I kind of feel like it’s not for me to discuss too deeply or have anything new to add. Firstly because I come from Melbourne, where I was lucky to be on the dole for years, which gave me time to work on music and art so I feel privileged. Secondly I’m an outsider anyway, and lastly, I’m not good at putting cohesive thoughts together for any larger socio-political perspectives.
Anyone here over a certain age will look at me like I’m insane when I mention I moved here. “Why would you do that? Australia has lots of work and money!” But [I] didn’t feel like there was any work or money for me in Australia, so I guess it’s all relative. However, all the younger creative people I know, realize what a vital city it is right now to be in at this point in time.
The first time I came back to Melbourne from staying in Greece, some people seemed genuinely horrified that I was there. Like they imagined suddenly, due to economic and political upheavals, people were suddenly howling at the moon and tearing at each other. It’s not the case obviously. Life goes on.
Obviously, I’ve talked to friends who have been through it all and have recounted their experiences, but they’re personal stories and aren’t the number one topic of conversation.
How do you see yourself, as an artist, within the political and social context that we live in?
I don’t know if I think of myself as an artist responding to any political or social issues directly at the moment. I’ve tried in the past, but right now I’m too clumsy to do it properly and seem to be going inwards and seeing where any negativity comes from. You’ve caught me in a boring phase of self-therapy – ha! I don’t always trust how I see myself anyway and I’m probably not capable of explaining it. Basically, I’m pretty much happy to operate on a non-thinking level right now and just let my drawing be some vague hand movements and that hopefully, any impact is simple positivity. Until I end up in some other place, at least.
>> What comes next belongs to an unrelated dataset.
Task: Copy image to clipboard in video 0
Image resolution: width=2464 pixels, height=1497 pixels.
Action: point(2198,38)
How has Athens affected you, in terms of artistic inspiration?
I find it friendly and safe. I have my local places where I get coffee in the morning and chat in basic Greek and I have a million places to go and sit and have an ouzo and lunch and soak up some inspiration. That’s all I need to find the energy to sit and draw. Here I can find countless places to hide and alleys to duck down and find inspiration. My favourite local taverna is Ouzeri Lesvos downstairs from me. The guy there is super grumpy and that suits me. He was actually born in Melbourne and came to Greece very young. He wonders why I’m here and always says “Greece is beautiful country but full of malakas!”
What inspires you, in general?
Recently just super basic stuff like being happy or sad. Nothing complex. It’s a weird phase. Whatever is interwoven with these basic themes are all inspirations. Music, memories, nostalgia, warmth, longing, comfort, discomfort, romance, wonder, colours and cities. Rooftops and buildings. Something cooking on the stove. Friends and family. Missing family and friends. In a bigger sense, freedom and the room to live in strange places.
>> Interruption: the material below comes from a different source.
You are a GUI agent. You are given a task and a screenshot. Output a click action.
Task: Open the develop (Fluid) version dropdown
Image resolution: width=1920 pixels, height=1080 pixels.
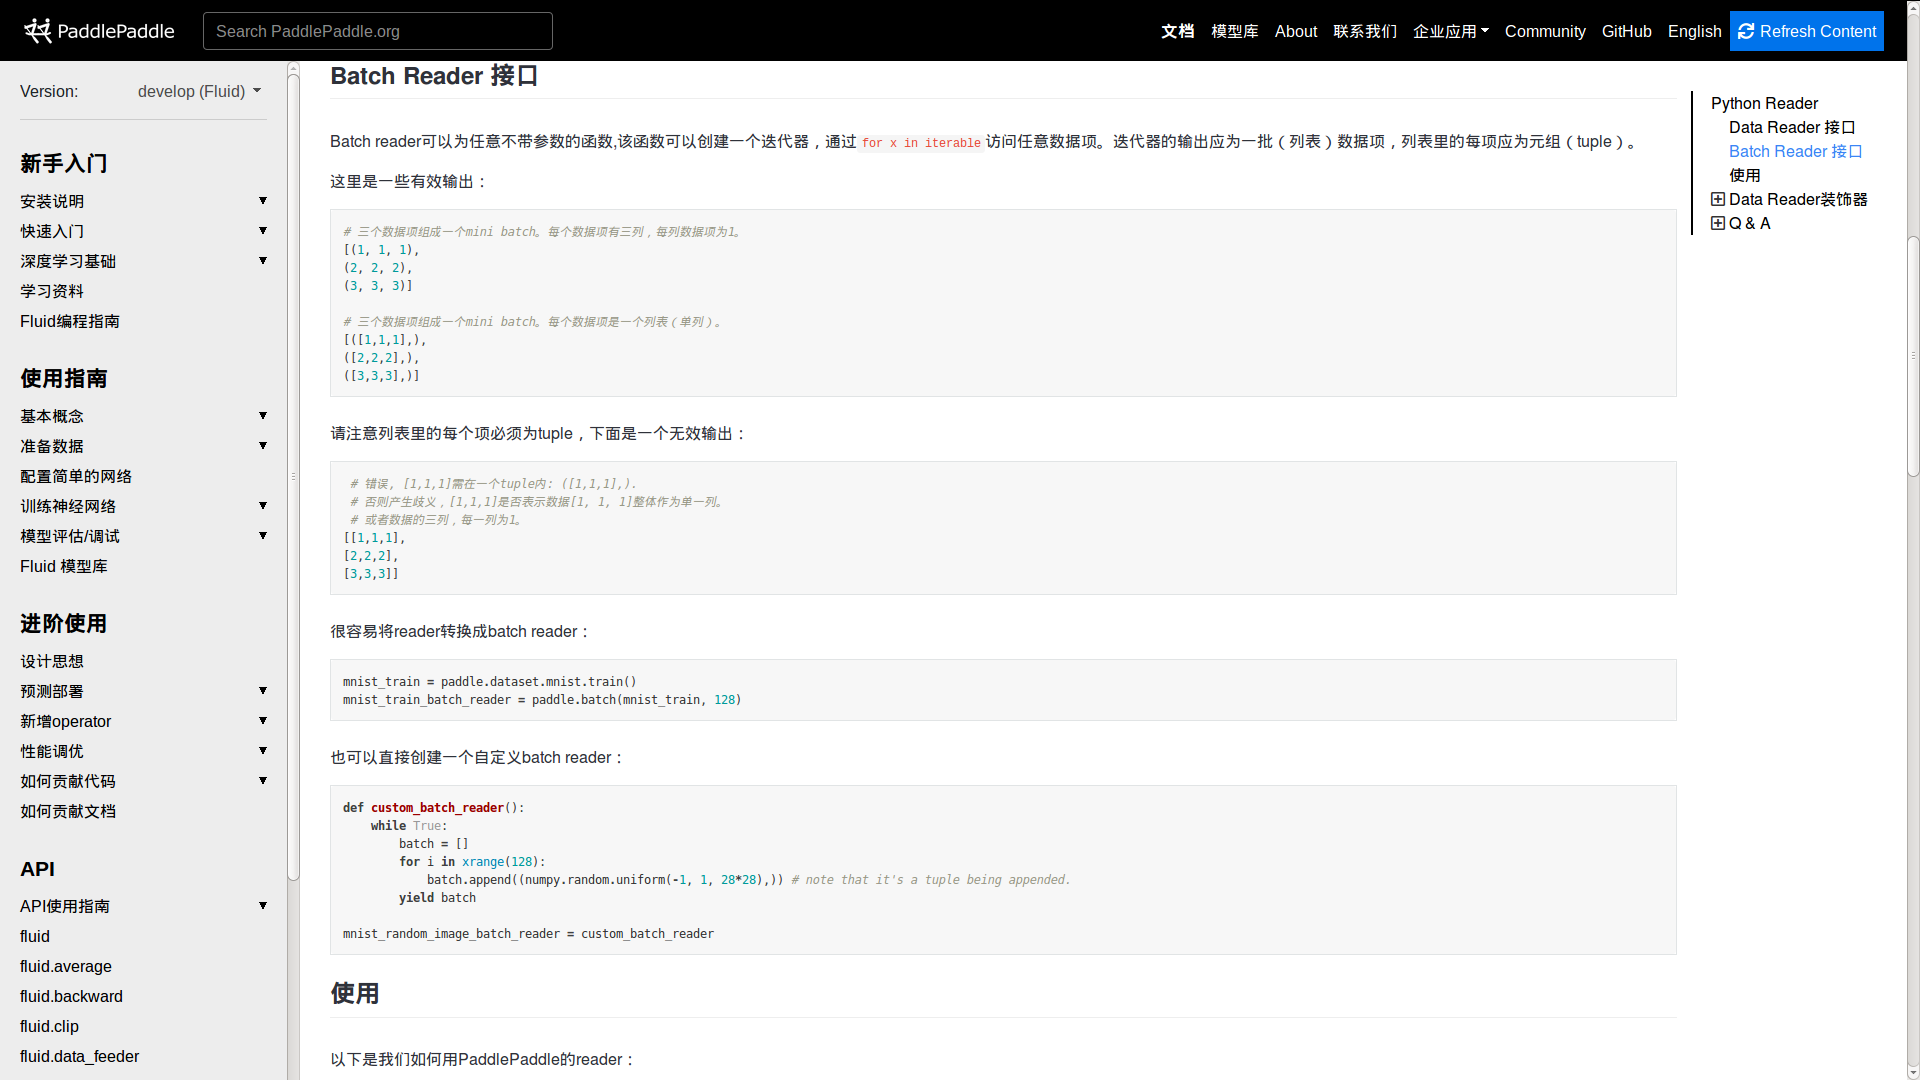click(199, 91)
Both your drawing and music tackle issues of loneliness and depression, with bright, optimistic colours and joyful melodies and orchestration; how deliberate is this contrast?
I think [I’ve] always dealt with any of these feelings of isolation, despair, and displacement by channeling them all into colourful creations and bright imagery. Plus, I’ve always been drawn to melodies and cartoons because they’re interactive and enjoyable even when you’re by yourself!
Also, I remember the first 10 years or so of my life, I’d come down with these major delirious fever dreams and hallucinate giant cartoon faces on the walls and hear strange songs at shouting level in my head and then vanish after an hour or so. This all went away when I became a teenager thank God, but the impact of having to be on guard against this never left. So, insecurity, bright colours and catchy sad songs all go hand in hand for me.
What is the main thing that you want to say as an artist?
Probably something as simplistic and vain as “Hey listen to me, listen to my feelings, look at my colours!”